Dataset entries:
§

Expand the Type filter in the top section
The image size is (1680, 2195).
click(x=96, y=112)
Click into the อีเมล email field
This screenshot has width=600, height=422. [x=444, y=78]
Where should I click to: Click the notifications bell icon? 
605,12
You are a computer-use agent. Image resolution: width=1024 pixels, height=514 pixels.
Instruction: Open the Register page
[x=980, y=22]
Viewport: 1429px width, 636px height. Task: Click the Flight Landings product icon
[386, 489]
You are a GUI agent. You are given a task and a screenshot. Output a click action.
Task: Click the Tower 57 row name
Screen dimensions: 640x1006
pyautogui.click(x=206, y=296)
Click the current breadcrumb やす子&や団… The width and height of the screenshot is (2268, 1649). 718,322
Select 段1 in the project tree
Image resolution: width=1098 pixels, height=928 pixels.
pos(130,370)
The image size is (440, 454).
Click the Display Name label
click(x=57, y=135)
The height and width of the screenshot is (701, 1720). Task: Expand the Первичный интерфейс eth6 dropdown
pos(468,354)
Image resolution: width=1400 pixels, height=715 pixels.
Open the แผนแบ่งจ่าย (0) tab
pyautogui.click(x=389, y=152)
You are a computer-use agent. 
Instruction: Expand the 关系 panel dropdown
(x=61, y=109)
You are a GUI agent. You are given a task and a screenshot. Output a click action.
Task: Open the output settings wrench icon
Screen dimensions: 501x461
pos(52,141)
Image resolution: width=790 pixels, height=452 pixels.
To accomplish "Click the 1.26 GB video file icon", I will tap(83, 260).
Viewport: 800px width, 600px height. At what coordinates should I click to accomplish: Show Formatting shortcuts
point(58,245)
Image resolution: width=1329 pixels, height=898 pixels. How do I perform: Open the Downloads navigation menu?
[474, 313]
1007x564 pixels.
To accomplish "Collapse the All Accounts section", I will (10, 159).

§

§ **TASK DIRECTIONS**
Search the data above for the word "agent", then gather each line in which it appears.

§ **RESPONSE**
You are a computer-use agent. Image resolution: width=1024 pixels, height=514 pixels.
You are a GUI agent. You are given a task and a screenshot. Output a click action.
You are a computer-use agent. 
You are a GUI agent. You are given a task and a screenshot. Output a click action.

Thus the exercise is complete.